Yogācāra portrays perception and cognition as a sophisticated unfolding of consciousness in which what appears as an external world is, at root, a display of mind. Experience is described as *vijñapti-mātra*—“nothing but representations”—meaning that what is encountered are mental presentations rather than independently accessed objects. These representations arise in dependence on causes and conditions, especially karmic impressions, so that both the perceiving subject and the perceived object are shaped by consciousness itself. This view does not simply deny existence, but reframes it as a dependently arisen stream of cognitive appearances.

To clarify this, Yogācāra analyzes mind into eight interrelated consciousnesses. The five sense consciousnesses arise in dependence on their respective faculties and “objects,” yet what appears as an object is ultimately a representation. The sixth, mental consciousness (manovijñāna), gathers and interprets these sensory streams, forming concepts, memories, and judgments. Beneath these, the seventh consciousness (kliṣṭa-manas) appropriates the flow of experience as “I” and “mine,” generating ego-centered distortion. At the deepest level, the storehouse consciousness (ālayavijñāna) holds karmic seeds (*bīja*), a subliminal current from which all these modes of awareness emerge.

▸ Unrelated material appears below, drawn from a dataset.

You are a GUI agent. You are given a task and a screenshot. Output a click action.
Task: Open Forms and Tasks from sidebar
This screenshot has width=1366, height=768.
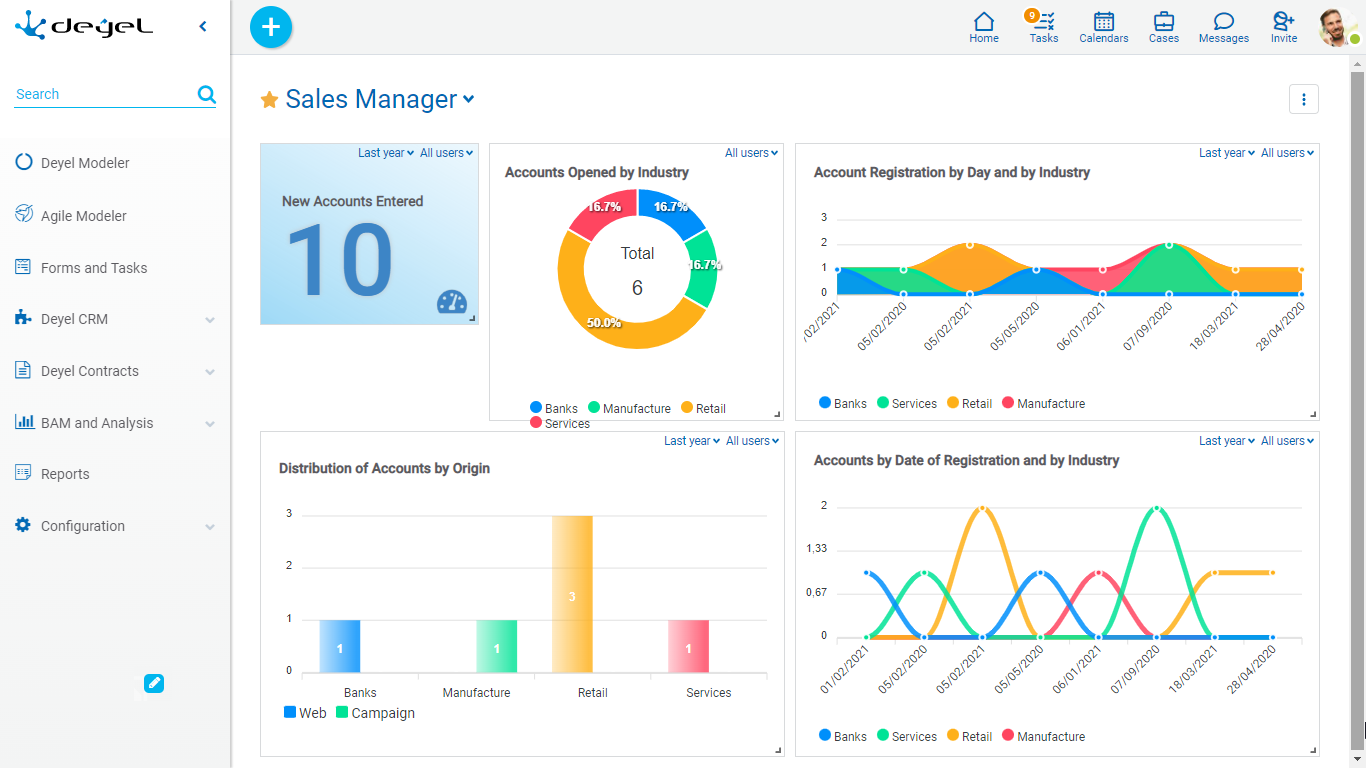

Perception, on this account, unfolds as karmic seeds in the ālayavijñāna ripen into a coordinated display: a sense consciousness, a corresponding object as representation, and a mental consciousness that takes this configuration as an external world. The afflicted mind then grasps this stream as a solid subject confronting solid objects, giving rise to the familiar dualistic stance. Thus, what seems to be a person perceiving a world “out there” is, from the Yogācāra perspective, a complex projection and interpretation of consciousness conditioned by past actions and impressions. Both individual and shared worlds are understood as emerging from such latent tendencies.

Yogācāra further illuminates this process through the teaching of the three natures (*trisvabhāva*). The imagined nature (*parikalpita*) is the falsely constructed duality of subject and object, taken as inherently separate and real. The other-dependent nature (*paratantra*) is the actual dependently arisen flow of causes and conditions—seeds, consciousnesses, and representations in mutual interplay. The perfected nature (*pariniṣpanna*) is the realized absence of any intrinsic separation between knower and known, the way experience is when cognitive error has been relinquished. Spiritual practice, in this light, is a disciplined inquiry into how perceptions are constructed, allowing the mind to see through its own projections and recognize the non-dual character of its ongoing display.